Transcribe each record exactly as it appears.

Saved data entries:
┄┄┄┄┄┄┄┄┄┄┄┄┄┄┄┄┄┄┄┄

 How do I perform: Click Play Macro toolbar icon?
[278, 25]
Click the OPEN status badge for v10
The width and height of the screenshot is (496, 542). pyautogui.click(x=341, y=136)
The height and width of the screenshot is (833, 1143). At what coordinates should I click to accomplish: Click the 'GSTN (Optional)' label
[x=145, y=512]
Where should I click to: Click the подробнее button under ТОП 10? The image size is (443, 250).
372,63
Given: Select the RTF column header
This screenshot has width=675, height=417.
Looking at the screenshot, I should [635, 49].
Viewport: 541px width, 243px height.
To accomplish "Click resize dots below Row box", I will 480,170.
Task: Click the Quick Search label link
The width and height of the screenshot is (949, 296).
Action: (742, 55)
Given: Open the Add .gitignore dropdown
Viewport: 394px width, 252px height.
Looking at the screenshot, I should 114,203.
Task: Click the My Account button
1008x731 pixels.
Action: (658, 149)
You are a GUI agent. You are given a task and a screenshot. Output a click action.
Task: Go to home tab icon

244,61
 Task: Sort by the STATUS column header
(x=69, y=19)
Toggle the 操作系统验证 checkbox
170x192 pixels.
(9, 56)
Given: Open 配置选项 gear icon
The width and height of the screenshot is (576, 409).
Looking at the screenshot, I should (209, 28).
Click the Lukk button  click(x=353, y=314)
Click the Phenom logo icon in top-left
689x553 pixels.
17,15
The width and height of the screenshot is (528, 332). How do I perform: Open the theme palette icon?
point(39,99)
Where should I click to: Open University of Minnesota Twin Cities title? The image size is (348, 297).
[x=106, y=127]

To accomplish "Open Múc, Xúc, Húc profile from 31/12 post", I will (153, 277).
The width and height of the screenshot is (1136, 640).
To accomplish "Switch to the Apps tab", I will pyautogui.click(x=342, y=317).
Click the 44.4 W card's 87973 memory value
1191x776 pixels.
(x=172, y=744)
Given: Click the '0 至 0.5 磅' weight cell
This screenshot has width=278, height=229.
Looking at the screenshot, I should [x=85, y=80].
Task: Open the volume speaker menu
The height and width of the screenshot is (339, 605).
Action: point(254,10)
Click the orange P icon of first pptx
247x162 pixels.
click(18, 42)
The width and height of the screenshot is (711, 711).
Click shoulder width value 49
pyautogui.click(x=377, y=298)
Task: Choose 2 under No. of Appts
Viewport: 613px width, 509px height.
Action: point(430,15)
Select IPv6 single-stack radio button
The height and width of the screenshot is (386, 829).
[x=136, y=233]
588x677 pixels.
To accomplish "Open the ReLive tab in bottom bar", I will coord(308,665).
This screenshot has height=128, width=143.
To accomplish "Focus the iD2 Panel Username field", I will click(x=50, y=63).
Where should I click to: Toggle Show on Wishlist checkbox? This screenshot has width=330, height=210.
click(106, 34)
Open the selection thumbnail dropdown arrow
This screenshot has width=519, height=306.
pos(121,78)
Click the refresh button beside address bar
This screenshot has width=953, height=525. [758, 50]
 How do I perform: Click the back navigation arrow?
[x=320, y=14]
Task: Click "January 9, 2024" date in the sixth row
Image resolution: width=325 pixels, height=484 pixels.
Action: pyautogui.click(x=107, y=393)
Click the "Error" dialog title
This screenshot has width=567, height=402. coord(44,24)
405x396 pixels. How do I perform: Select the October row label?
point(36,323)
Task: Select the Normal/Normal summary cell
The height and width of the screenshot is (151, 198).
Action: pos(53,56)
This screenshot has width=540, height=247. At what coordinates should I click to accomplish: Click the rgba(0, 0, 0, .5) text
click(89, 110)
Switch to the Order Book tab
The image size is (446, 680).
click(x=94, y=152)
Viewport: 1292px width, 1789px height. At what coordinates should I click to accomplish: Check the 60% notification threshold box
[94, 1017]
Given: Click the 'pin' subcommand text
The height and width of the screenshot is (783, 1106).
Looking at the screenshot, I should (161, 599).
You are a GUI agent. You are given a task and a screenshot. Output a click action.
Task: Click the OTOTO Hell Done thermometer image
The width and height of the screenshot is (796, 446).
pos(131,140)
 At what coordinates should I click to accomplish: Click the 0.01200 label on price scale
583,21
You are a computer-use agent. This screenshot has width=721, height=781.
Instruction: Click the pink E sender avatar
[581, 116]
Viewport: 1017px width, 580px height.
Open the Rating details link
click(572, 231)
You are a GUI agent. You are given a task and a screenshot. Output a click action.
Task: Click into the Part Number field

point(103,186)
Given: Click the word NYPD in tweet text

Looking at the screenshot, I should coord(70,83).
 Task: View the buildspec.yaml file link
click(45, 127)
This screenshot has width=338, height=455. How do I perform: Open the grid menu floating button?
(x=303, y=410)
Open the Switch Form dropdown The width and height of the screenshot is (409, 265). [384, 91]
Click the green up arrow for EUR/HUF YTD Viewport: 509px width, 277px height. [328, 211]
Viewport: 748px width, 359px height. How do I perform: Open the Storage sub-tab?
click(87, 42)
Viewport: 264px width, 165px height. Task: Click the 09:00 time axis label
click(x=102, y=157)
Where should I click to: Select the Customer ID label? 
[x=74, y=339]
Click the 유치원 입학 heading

┄┄┄┄┄┄┄┄┄┄┄┄┄┄┄┄┄┄┄┄

--- Output of the exercise ---
 How do I perform: Click Play Macro toolbar icon?
[278, 25]
Click the OPEN status badge for v10
The width and height of the screenshot is (496, 542). pyautogui.click(x=341, y=136)
The height and width of the screenshot is (833, 1143). At what coordinates should I click to accomplish: Click the 'GSTN (Optional)' label
[x=145, y=512]
Where should I click to: Click the подробнее button under ТОП 10? The image size is (443, 250).
372,63
Given: Select the RTF column header
This screenshot has width=675, height=417.
Looking at the screenshot, I should [635, 49].
Viewport: 541px width, 243px height.
To accomplish "Click resize dots below Row box", I will 480,170.
Task: Click the Quick Search label link
The width and height of the screenshot is (949, 296).
Action: (742, 55)
Given: Open the Add .gitignore dropdown
Viewport: 394px width, 252px height.
Looking at the screenshot, I should 114,203.
Task: Click the My Account button
1008x731 pixels.
Action: (658, 149)
You are a GUI agent. You are given a task and a screenshot. Output a click action.
Task: Go to home tab icon

244,61
 Task: Sort by the STATUS column header
(x=69, y=19)
Toggle the 操作系统验证 checkbox
170x192 pixels.
(9, 56)
Given: Open 配置选项 gear icon
The width and height of the screenshot is (576, 409).
Looking at the screenshot, I should (209, 28).
Click the Lukk button  click(x=353, y=314)
Click the Phenom logo icon in top-left
689x553 pixels.
17,15
The width and height of the screenshot is (528, 332). How do I perform: Open the theme palette icon?
point(39,99)
Where should I click to: Open University of Minnesota Twin Cities title? The image size is (348, 297).
[x=106, y=127]

To accomplish "Open Múc, Xúc, Húc profile from 31/12 post", I will (153, 277).
The width and height of the screenshot is (1136, 640).
To accomplish "Switch to the Apps tab", I will pyautogui.click(x=342, y=317).
Click the 44.4 W card's 87973 memory value
1191x776 pixels.
(x=172, y=744)
Given: Click the '0 至 0.5 磅' weight cell
This screenshot has width=278, height=229.
Looking at the screenshot, I should [x=85, y=80].
Task: Open the volume speaker menu
The height and width of the screenshot is (339, 605).
Action: point(254,10)
Click the orange P icon of first pptx
247x162 pixels.
click(18, 42)
The width and height of the screenshot is (711, 711).
Click shoulder width value 49
pyautogui.click(x=377, y=298)
Task: Choose 2 under No. of Appts
Viewport: 613px width, 509px height.
Action: point(430,15)
Select IPv6 single-stack radio button
The height and width of the screenshot is (386, 829).
[x=136, y=233]
588x677 pixels.
To accomplish "Open the ReLive tab in bottom bar", I will coord(308,665).
This screenshot has height=128, width=143.
To accomplish "Focus the iD2 Panel Username field", I will click(x=50, y=63).
Where should I click to: Toggle Show on Wishlist checkbox? This screenshot has width=330, height=210.
click(106, 34)
Open the selection thumbnail dropdown arrow
This screenshot has width=519, height=306.
pos(121,78)
Click the refresh button beside address bar
This screenshot has width=953, height=525. [758, 50]
 How do I perform: Click the back navigation arrow?
[x=320, y=14]
Task: Click "January 9, 2024" date in the sixth row
Image resolution: width=325 pixels, height=484 pixels.
Action: pyautogui.click(x=107, y=393)
Click the "Error" dialog title
This screenshot has width=567, height=402. coord(44,24)
405x396 pixels. How do I perform: Select the October row label?
point(36,323)
Task: Select the Normal/Normal summary cell
The height and width of the screenshot is (151, 198).
Action: pos(53,56)
This screenshot has width=540, height=247. At what coordinates should I click to accomplish: Click the rgba(0, 0, 0, .5) text
click(89, 110)
Switch to the Order Book tab
The image size is (446, 680).
click(x=94, y=152)
Viewport: 1292px width, 1789px height. At what coordinates should I click to accomplish: Check the 60% notification threshold box
[94, 1017]
Given: Click the 'pin' subcommand text
The height and width of the screenshot is (783, 1106).
Looking at the screenshot, I should (161, 599).
You are a GUI agent. You are given a task and a screenshot. Output a click action.
Task: Click the OTOTO Hell Done thermometer image
The width and height of the screenshot is (796, 446).
pos(131,140)
 At what coordinates should I click to accomplish: Click the 0.01200 label on price scale
583,21
You are a computer-use agent. This screenshot has width=721, height=781.
Instruction: Click the pink E sender avatar
[581, 116]
Viewport: 1017px width, 580px height.
Open the Rating details link
click(572, 231)
You are a GUI agent. You are given a task and a screenshot. Output a click action.
Task: Click into the Part Number field

point(103,186)
Given: Click the word NYPD in tweet text

Looking at the screenshot, I should coord(70,83).
 Task: View the buildspec.yaml file link
click(45, 127)
This screenshot has width=338, height=455. How do I perform: Open the grid menu floating button?
(x=303, y=410)
Open the Switch Form dropdown The width and height of the screenshot is (409, 265). [384, 91]
Click the green up arrow for EUR/HUF YTD Viewport: 509px width, 277px height. [328, 211]
Viewport: 748px width, 359px height. How do I perform: Open the Storage sub-tab?
click(87, 42)
Viewport: 264px width, 165px height. Task: Click the 09:00 time axis label
click(x=102, y=157)
Where should I click to: Select the Customer ID label? 
[x=74, y=339]
Click the 유치원 입학 heading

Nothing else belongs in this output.